I came to faith as a teenager and had very few church experiences up to that point. My earliest formation as a Christ follower took place within Open Bible church settings, where I found deep community and meaningful spiritual experiences that I continue to value. At the same time, as in many modern evangelical churches, there was limited exposure to the ancient liturgies and historic practices of the wider Church.

A worship service at Cove Church, Pastor Aaron’s church in Eugene, Oregon.

These traditional cornerstones that were foundational to ecclesial life for millennia had been almost eliminated in the churches I attended. It seemed to me that these practices were at best met with ignorance and at worst with grave suspicion. The predictable result was that any real understanding and appreciation for ancient liturgical practices was absent from the first two decades of my church life. I rarely thought about things like Ash Wednesday services, the Book of Common Prayer, and Advent, and if I did, it was with a healthy side dish of uninformed judgment. I viewed Lent the same way I viewed lentils: it was a cold and exotic experience that was both frightening to prepare and painful to consume.

I viewed Lent the same way I viewed lentils: it was a cold and exotic experience that was both frightening to prepare and painful to consume.

This was my context as a few of our church staff began asking whether we could introduce some of these ancient practices into our church worship experience. As you might imagine given my church background, it took me a while to warm up to the idea. I began a process of asking questions, listening, and learning, even reaching out to an Anglican priest friend to hear his take on the value of these long-held traditions. Through all this, Christ in His goodness and patience has allowed us now to incorporate many of these practices into our regular church experience. As a result, I am happy to report that we are experiencing wonderful depth and meaning in our gatherings as we’ve adopted and applied some of these long-proven elements of discipleship.

Our time of worship now always includes the public reading of a Psalm (a practice we have adopted from the Book of Common Prayer) to bring us back to the ancient hymn book of Israel. We have a fresh understanding of what it is to give up something physical in order to gain something spiritual as we fast in the forty days of Lent. Christmas time and the lighting of Advent candles help us celebrate Christ’s first arrival while reminding us to await His second arrival. And Ash Wednesday, with its outward sign of repentance and mortality, leads us to humble ourselves before God, understanding how desperately we need His saving grace. Finally, the celebration of life on Easter Sunday has far greater meaning now because it is preceded by the sobriety of the death we remember on Good Friday.

## [REQUIRED ACTION A]
Answer these questions using the passage about ancient church practices:
(i) In what church settings did the writer's earliest formation as a Christ follower take place?
(ii) Whom did the writer reach out to for a view on the value of long-held traditions?
(iii) What does worship time now always include?
## [REQUIRED ACTION B]
Transcribe the passage about ancient church practices, starting at "Our time of" and ending at "on Good Friday.".

(Stored data)
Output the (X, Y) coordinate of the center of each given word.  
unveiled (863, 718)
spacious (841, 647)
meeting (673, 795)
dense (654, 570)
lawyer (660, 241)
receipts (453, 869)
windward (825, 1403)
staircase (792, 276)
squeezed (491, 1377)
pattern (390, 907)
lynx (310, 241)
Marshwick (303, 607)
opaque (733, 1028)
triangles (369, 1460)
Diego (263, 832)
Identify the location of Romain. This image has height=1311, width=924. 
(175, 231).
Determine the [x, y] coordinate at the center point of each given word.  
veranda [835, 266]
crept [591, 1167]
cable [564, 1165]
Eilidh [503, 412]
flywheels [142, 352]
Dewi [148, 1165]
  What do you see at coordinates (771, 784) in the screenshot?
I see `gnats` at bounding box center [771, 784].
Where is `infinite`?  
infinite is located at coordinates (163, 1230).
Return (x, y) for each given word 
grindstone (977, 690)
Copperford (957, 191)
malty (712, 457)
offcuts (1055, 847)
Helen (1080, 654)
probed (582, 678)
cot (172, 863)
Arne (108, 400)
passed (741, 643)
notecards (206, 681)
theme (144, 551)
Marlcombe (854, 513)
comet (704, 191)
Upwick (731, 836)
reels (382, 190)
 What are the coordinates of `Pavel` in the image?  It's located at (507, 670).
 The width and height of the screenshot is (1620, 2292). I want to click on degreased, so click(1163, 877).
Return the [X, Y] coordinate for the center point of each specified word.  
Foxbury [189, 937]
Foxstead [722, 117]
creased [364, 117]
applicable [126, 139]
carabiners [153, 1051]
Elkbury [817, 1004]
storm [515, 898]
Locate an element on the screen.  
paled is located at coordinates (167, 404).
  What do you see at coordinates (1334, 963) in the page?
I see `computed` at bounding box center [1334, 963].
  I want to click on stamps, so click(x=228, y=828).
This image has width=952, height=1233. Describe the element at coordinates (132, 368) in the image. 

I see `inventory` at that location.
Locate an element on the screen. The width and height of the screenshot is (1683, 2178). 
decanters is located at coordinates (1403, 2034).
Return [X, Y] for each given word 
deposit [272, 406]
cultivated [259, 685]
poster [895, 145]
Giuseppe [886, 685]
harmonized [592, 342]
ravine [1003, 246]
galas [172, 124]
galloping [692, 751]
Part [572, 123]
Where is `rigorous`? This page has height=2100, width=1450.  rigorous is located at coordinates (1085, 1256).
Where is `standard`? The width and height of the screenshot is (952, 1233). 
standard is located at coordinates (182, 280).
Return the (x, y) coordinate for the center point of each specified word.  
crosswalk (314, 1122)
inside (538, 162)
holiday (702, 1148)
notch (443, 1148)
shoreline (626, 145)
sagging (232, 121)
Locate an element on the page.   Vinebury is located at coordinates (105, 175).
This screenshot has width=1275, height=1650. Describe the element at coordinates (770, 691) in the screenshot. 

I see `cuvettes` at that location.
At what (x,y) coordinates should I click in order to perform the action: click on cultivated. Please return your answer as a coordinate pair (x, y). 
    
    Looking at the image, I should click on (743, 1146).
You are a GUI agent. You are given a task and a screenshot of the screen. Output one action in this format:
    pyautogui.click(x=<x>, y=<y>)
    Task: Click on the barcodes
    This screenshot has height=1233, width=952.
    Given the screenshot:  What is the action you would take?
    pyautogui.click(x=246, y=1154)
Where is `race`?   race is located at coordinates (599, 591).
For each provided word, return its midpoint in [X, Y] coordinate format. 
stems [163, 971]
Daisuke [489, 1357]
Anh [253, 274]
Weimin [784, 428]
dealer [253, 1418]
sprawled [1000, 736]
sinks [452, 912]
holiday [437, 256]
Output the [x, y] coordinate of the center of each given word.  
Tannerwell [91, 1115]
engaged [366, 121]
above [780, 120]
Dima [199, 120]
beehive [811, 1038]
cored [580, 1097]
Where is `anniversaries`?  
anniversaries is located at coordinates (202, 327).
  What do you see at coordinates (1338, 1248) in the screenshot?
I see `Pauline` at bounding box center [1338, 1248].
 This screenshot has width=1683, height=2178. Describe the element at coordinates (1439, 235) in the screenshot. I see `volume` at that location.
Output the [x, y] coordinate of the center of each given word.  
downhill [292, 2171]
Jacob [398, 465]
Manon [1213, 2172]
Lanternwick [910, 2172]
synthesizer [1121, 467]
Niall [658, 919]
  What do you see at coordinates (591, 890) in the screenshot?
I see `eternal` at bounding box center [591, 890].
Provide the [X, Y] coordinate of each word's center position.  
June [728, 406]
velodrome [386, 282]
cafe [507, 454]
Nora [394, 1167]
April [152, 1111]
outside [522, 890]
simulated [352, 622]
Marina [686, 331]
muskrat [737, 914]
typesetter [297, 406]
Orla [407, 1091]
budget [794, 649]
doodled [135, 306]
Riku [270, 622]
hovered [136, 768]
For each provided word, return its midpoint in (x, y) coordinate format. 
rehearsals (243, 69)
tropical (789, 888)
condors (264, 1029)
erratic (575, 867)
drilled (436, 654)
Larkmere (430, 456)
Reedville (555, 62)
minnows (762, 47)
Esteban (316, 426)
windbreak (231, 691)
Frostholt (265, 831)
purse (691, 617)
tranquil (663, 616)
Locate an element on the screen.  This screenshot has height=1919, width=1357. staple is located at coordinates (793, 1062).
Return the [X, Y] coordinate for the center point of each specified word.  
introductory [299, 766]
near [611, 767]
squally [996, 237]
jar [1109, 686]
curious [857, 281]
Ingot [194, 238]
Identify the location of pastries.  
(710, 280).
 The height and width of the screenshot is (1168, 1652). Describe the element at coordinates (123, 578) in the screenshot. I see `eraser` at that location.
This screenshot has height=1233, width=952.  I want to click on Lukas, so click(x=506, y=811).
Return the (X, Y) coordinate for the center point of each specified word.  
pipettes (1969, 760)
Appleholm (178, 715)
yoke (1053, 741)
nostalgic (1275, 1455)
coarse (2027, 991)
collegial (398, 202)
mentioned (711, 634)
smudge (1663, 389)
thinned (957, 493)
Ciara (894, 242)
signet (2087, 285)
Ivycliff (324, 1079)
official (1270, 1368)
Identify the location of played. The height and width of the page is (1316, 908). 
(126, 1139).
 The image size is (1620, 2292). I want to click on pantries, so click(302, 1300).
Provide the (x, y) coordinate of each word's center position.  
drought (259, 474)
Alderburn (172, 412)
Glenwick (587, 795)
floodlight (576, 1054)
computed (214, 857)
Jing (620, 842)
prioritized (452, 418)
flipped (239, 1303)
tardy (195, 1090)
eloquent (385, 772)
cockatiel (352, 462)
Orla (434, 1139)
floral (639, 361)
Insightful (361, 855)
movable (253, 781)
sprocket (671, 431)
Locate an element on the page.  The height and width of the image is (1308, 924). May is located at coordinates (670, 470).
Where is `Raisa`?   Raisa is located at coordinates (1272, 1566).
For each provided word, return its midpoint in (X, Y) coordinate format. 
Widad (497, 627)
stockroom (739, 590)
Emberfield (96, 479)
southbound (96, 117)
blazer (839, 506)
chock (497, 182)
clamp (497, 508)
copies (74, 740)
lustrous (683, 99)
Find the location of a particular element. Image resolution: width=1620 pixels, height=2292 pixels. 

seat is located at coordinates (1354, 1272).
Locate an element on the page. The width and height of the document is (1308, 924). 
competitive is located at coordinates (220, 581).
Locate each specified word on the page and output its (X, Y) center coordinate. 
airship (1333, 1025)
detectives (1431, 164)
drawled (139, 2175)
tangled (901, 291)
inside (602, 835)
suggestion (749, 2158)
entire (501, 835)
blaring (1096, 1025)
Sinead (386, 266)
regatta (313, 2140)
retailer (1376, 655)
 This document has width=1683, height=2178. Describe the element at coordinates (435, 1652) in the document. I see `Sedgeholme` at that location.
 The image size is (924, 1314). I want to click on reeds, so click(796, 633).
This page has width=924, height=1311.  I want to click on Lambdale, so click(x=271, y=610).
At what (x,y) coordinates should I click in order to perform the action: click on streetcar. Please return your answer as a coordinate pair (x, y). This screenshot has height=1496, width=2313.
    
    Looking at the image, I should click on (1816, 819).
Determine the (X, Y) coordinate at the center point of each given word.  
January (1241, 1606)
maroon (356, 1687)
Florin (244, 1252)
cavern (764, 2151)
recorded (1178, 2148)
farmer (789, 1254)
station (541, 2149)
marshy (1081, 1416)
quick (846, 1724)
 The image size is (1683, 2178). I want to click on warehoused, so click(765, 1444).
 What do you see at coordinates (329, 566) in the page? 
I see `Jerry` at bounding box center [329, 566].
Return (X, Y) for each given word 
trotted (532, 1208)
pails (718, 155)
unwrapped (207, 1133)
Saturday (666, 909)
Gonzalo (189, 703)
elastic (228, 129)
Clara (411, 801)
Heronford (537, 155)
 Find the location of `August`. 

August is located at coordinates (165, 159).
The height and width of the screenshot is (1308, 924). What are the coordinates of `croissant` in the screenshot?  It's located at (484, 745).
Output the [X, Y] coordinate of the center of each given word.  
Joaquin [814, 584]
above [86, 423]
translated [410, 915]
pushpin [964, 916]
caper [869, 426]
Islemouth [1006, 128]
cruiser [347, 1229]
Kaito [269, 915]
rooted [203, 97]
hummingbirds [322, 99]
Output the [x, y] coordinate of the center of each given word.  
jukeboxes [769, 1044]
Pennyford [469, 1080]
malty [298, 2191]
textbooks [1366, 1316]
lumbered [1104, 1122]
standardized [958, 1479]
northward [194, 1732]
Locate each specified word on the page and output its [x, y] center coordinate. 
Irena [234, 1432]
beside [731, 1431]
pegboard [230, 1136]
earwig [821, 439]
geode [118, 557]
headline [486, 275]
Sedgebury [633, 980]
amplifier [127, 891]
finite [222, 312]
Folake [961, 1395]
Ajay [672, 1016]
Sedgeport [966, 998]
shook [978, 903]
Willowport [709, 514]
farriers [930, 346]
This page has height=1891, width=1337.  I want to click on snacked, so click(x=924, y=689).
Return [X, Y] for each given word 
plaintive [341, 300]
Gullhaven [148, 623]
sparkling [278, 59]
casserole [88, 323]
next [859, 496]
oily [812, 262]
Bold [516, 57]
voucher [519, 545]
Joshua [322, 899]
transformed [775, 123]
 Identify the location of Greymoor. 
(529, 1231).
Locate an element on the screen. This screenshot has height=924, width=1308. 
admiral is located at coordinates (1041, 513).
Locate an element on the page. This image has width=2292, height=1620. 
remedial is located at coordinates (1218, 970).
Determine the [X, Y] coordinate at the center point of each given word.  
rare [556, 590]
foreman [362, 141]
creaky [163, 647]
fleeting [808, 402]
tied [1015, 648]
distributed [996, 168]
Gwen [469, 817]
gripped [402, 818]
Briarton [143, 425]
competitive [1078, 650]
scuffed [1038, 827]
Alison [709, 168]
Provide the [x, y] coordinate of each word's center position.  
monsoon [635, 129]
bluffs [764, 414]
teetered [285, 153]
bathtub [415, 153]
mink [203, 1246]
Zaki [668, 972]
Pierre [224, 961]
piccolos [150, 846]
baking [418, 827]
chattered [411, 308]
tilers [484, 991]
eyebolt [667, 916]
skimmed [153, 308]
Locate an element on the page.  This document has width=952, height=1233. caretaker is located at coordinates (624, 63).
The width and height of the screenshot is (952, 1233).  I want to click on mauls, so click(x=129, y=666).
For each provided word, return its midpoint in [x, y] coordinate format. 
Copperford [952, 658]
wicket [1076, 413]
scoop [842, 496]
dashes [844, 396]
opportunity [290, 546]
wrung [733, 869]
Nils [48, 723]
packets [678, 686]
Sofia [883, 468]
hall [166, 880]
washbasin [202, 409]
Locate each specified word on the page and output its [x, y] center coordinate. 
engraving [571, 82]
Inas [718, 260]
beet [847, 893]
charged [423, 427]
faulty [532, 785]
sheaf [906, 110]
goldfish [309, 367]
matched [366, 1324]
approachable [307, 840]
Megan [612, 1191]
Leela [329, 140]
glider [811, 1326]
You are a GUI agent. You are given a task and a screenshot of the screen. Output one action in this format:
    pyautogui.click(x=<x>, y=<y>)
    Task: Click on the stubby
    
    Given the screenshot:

## [WRITTEN REPLY A]
(i) Open Bible church settings.
(ii) An Anglican priest friend.
(iii) The public reading of a Psalm.

## [WRITTEN REPLY B]
Our time of worship now always includes the public reading of a Psalm (a practice we have adopted from the Book of Common Prayer) to bring us back to the ancient hymn book of Israel. We have a fresh understanding of what it is to give up something physical in order to gain something spiritual as we fast in the forty days of Lent. Christmas time and the lighting of Advent candles help us celebrate Christ’s first arrival while reminding us to await His second arrival. And Ash Wednesday, with its outward sign of repentance and mortality, leads us to humble ourselves before God, understanding how desperately we need His saving grace. Finally, the celebration of life on Easter Sunday has far greater meaning now because it is preceded by the sobriety of the death we remember on Good Friday.